ATI's Best: All-in-Wonder Radeon 8500 128MB & TV/Capture Card Roundup
by Anand Lal Shimpi on April 22, 2002 10:40 PM EST- Posted in
- GPUs
Time Shifting
Thankfully the software supports time shifting which is the ability to encode a TV stream while watching it. This brings about the concept of pausing live TV much like you're probably used to seeing from set top boxes like those made by Tivo and Replay. When time shifting is enabled the video encoder chip on the card begins capturing the video that you are watching to your hard disk, you can then rewind to see something you missed and it will continue to record the video. Then after you're done you can return to where you left off or fast forward to live TV. This even allows you to hit the pause button to go to the bathroom or answer the door and return to your favorite show.
Time shifting is a very intensive scenario for a piece of hardware to be placed in as it must be able to encode (by today's standards, MPEG2 encoding should be used) and play back a video stream at the same time. Depending on the size and quality of the video being encoded CPU utilization can range between 10 - 100% while time shifting. Factors that come into play here are support for iDCT and motion compensation in the graphics hardware (which help free up the CPU quite a bit). Unfortunately for Matrox, the G450 does not support either feature and thus the task of time shifting falls entirely on the host CPU.

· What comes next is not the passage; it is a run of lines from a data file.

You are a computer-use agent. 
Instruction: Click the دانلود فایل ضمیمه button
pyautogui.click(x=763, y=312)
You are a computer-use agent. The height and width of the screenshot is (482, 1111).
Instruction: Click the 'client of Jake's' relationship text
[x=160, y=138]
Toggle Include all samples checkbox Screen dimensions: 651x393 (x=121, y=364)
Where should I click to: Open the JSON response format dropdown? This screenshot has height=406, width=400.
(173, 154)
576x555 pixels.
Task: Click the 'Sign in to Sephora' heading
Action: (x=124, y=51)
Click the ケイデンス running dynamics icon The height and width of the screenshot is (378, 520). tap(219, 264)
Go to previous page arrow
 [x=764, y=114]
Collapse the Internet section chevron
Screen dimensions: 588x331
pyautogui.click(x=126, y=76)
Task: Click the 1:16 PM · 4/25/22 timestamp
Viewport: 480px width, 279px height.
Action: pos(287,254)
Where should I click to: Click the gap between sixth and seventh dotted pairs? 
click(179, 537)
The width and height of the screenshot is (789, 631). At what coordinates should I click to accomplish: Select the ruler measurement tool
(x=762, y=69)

On our Athlon XP 1900+ test system the CPU utilization seen while time shifting at 352 x 240 in SP mode (1.02MB/s) was between 20 - 40%. Interestingly enough, the utilization did not increase noticeably when we started time shifting at 720x480.
A unique feature of the PC-VCR software is the ability to run Picture-in-Picture mode with the time shifted material in one picture and the live material in the other. Remember that since there is only a single tuner present on board you can't record a channel you're not tuned to.
In terms of actually channel surfing and watching TV on the card, the G450 eTV does a relatively good job. Switching channels takes a noticeable delay but the tuner is still quicker than the one in NVIDIA's Personal Cinema which you will read about next. A major annoyance is that as soon as you enable time shifting there is a 5 second delay between when you hit the button and when the program actually starts recording, so you have to anticipate when you want to begin recording so you don't miss any of your show.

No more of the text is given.